Unit-level Go tests are sparse — only four _test.go files exist in the whole repository, concentrated around the policy engine and consistency-token logic — so anyone extending the core check algorithm has limited safety net at the unit level. That gap is meaningfully offset by an extensive API/integration test suite: dozens of declarative JSON fixtures exercised through a companion tool against every CRUD endpoint and dedicated authorization-semantics scenarios (policy evaluation, wildcards, queries), run through GitHub Actions workflows that spin up real MySQL, Postgres, and SQLite instances and exercise the compiled binary end-to-end on every change. Linting is stricter than typical for a Go project, with most available linters enabled and a license-header check enforced on every file. Error handling is consistent throughout via wrapped errors, and naming/structure follow a uniform pattern across domains. Overall: comprehensive black-box coverage and rigorous CI compensate for thin white-box unit testing of the trickier concurrent logic.

What Makes It Unique

Warrant is a rare open-source implementation of the Google Zanzibar authorization model that goes beyond a toy demo: it implements real tupleset traversal, userset rewrites, and Zanzibar-style consistency tokens, while also folding in an ABAC policy layer with time-bound conditional grants and exposing a decision path for every check so developers can see exactly why access was granted or denied.
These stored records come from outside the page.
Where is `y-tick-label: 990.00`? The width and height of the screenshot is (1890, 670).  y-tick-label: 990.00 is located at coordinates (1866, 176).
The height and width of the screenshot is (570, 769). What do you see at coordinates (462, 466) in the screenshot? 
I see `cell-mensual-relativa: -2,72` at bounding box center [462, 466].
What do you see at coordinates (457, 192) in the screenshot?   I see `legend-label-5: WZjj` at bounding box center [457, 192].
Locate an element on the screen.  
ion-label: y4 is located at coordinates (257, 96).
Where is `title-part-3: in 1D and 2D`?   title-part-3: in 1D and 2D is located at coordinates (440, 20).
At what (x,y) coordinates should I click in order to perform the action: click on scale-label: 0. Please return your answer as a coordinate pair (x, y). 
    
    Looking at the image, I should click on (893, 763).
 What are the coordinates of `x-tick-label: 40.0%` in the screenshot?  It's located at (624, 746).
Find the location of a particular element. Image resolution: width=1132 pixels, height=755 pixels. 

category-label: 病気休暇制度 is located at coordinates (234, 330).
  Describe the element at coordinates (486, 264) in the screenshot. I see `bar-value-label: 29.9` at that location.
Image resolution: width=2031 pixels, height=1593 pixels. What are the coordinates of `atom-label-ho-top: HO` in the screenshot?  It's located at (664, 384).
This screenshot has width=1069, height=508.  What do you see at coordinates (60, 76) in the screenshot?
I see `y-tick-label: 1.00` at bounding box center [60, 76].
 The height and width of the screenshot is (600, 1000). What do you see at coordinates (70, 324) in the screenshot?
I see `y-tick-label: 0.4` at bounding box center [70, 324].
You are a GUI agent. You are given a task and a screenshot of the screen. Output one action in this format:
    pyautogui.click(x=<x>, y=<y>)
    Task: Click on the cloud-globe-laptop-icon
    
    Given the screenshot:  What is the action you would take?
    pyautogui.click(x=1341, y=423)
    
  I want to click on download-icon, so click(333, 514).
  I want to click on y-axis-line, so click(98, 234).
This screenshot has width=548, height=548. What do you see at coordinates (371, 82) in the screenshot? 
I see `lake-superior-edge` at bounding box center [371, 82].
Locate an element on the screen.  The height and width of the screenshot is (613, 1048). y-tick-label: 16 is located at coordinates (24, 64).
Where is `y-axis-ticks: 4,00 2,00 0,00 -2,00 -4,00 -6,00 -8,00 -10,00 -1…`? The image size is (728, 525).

That combination — unifying RBAC, ABAC, and ReBAC behind one engine with built-in explainability — differentiates it from simpler policy libraries that only handle one authorization paradigm at a time.

Self-Hosting

Licensing Model

Warrant is licensed entirely under Apache License 2.0, a permissive open-source license with no dual-licensing or source-available carve-outs. A repository-wide search for common license-gating patterns (license_check, requiresLicense, isPro, isEnterprise, enterprise, cloud only, paywall) returned zero matches — there is no enterprise tier, feature flag, or gated code path anywhere in the codebase.

Self-Hosting Restrictions

There are no license-level restrictions on self-hosting. Anyone can clone, build, and deploy the full feature set under the Apache-2.0 grant. The one caveat is architectural rather than licensing: the project’s own README states this open-source version is best suited to proof-of-concepts, development/test environments, and low-to-moderate throughput production use, since achieving low-latency access checks at high scale requires operating Warrant as a distributed service using its consistency-token mechanism — a deployment pattern the OSS repo doesn’t fully productionize on its own.

Enterprise Features

None are gated behind a paid tier in this repository. Every capability described in the documentation — RBAC/ABAC/ReBAC, multi-tenant primitives, pricing-tier feature gating, audit-friendly decision paths — ships in the open-source build.

Cloud vs Self-Hosted

Warrant (the company) was acquired by WorkOS, and the README now points prominently to WorkOS FGA as the hosted, horizontally-scaled successor product, with the open-source repository positioned as the self-hostable core rather than a feature-limited version of the hosted offering. The NOTICE file confirms WorkOS, Inc. as the current copyright holder, and the repository is not archived — it continues to receive commits (most recently in late 2025) under WorkOS’s stewardship, though at a noticeably slower pace than during Warrant’s independent, venture-backed period.

License Key Required

No. No API key, license key, or account is required to build or run the open-source server; it only requires you to configure an internal API key used to authenticate requests to your own self-hosted instance.